やること —
#1 読了報告の文章のうち、「読了報告。「僕が恋した図書館の幽霊」を読みました。」で始まり「でねだってしまいました(笑)」まで続く部分を、そのまま書き写してください。
#2 読了報告の文章について、示された最後の文のあとに続く部分を書き足す。

本文抜粋 —

★ ★ ★ ★ ★

見出し画像

読了報告。「僕が恋した図書館の幽霊」を読みました。

こんにちはこんばんは、小谷です。
noteの更新が滞ってましたが、大きな病気はなく、ただただひたすらに執筆して過ごしておりました。いや、上半期後半はアマプラに入り浸っていました。休息とインプットは大事です。
こうして改めて何かを書こうとすると、普段の自分の生活がとんと思い出せなくなります。記憶力は、ここ数年でかなり悪くなる一方です。

さて、これを書いている7月26日は「幽霊の日」だそうです。そんな日にこそ、ぴったりなタイトルですね。
聖いつき先生の「僕が恋した図書館の幽霊(スターツ出版文庫)」。2018年にエブリスタで行われた、スターツ出版文庫大賞の受賞作です。
スタ文大先輩の聖先生に、先日お会いする機会がありました。今まで、スタ文作家さんにお会いすることがなく、当日はかなり浮かれました。そして、サインまでねだってしまいました(笑)

★ ★ ★ ★ ★

提供資料 —

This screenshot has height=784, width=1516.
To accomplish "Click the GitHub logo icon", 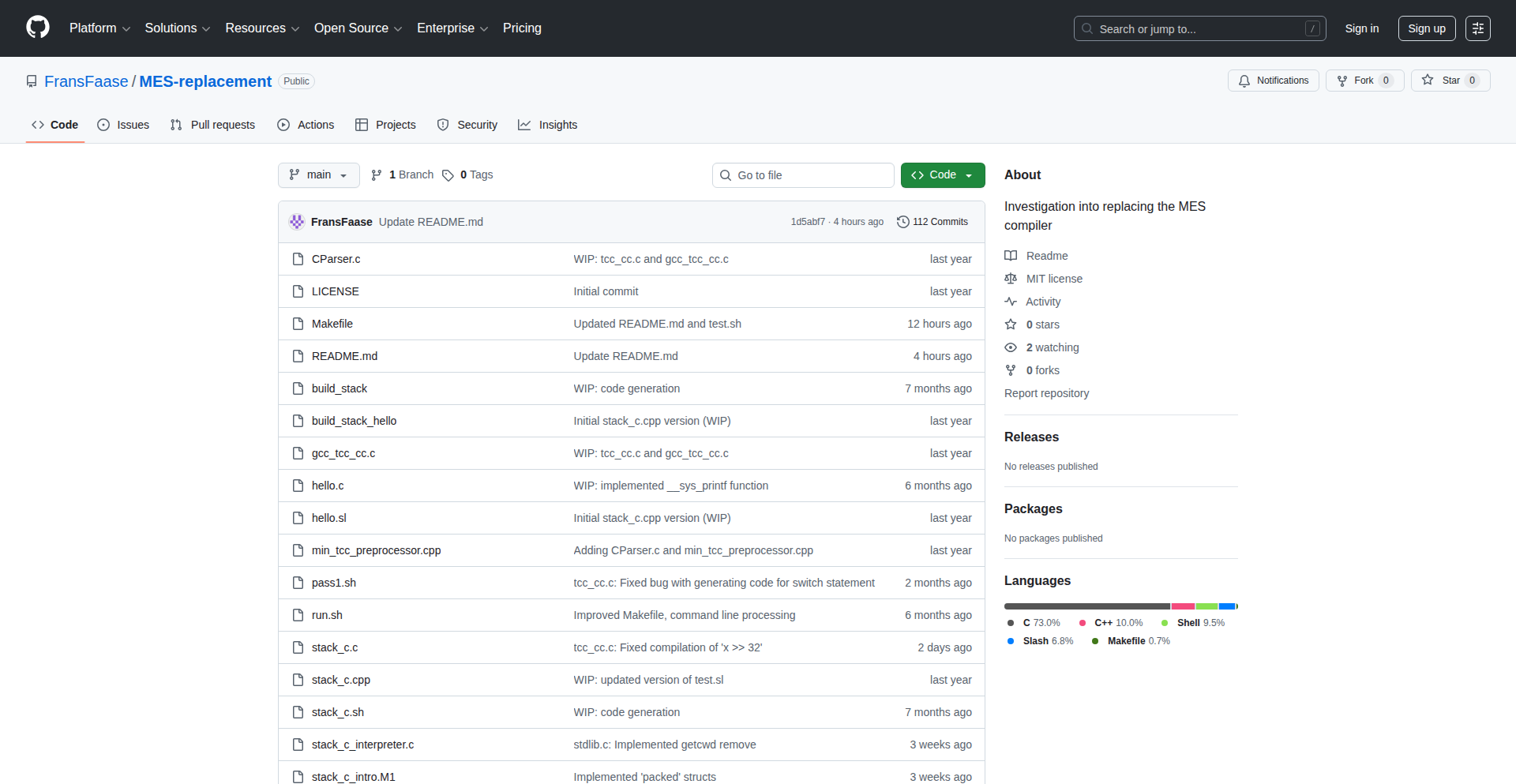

★ ★ ★ ★ ★

順番どおりの出力 —
#1
読了報告。「僕が恋した図書館の幽霊」を読みました。

こんにちはこんばんは、小谷です。
noteの更新が滞ってましたが、大きな病気はなく、ただただひたすらに執筆して過ごしておりました。いや、上半期後半はアマプラに入り浸っていました。休息とインプットは大事です。
こうして改めて何かを書こうとすると、普段の自分の生活がとんと思い出せなくなります。記憶力は、ここ数年でかなり悪くなる一方です。

さて、これを書いている7月26日は「幽霊の日」だそうです。そんな日にこそ、ぴったりなタイトルですね。
聖いつき先生の「僕が恋した図書館の幽霊(スターツ出版文庫)」。2018年にエブリスタで行われた、スターツ出版文庫大賞の受賞作です。
スタ文大先輩の聖先生に、先日お会いする機会がありました。今まで、スタ文作家さんにお会いすることがなく、当日はかなり浮かれました。そして、サインまでねだってしまいました(笑)

#2
(聖先生、その節は本当にありがとうございました!)

それでは、いつものように、ざっくりと本編のあらすじを紹介します。

主人公、橋本創が通う大学の図書館には「優しい女の子の幽霊が住んでいる」という噂がある。
その噂を知ってはいたものの、特に気にすることなく過ごしていた創だが、何気なく利用した際、彼は黒髪の少女、美琴に一目惚れする。
彼女が鉛筆を落としたことをきっかけに「筆談」で二人は言葉を交わしていく。
ある日、創は美琴に自分の思いを告げる。しかし、彼女は「私には、あなたの気持ちに答える資格がない」と言い、それきり姿を消してしまう。
彼女は「図書館の幽霊」なのか。それとも──?

繊細で丁寧な筆致で描かれる、瑞々しく、愛に溢れた青春恋愛小説です。
主人公の創くんは、大学二年生。放送研究部に所属する男子学生です。
性格は〝かなり〟クール。一学年上の女子、優花先輩を華麗にスルーしていく姿は、最初こそびっくりしましたが、普段の私もそんな感じだったので共感(^^;
興味ない相手に塩対応をしてしまうのは、誰しも経験があるのではないでしょうか。
ですが、読み進めていくうちに、彼の印象がかなり変わっていきます。
物語の最初とラストを比べると……変貌ぶりがすごい。でも、本人の中身はあまり変わらないのかもしれません。そもそも真面目で一途な性格であり、それが美琴さんに向けて発揮されたのかもしれない……(これ以上言うとネタバレになる)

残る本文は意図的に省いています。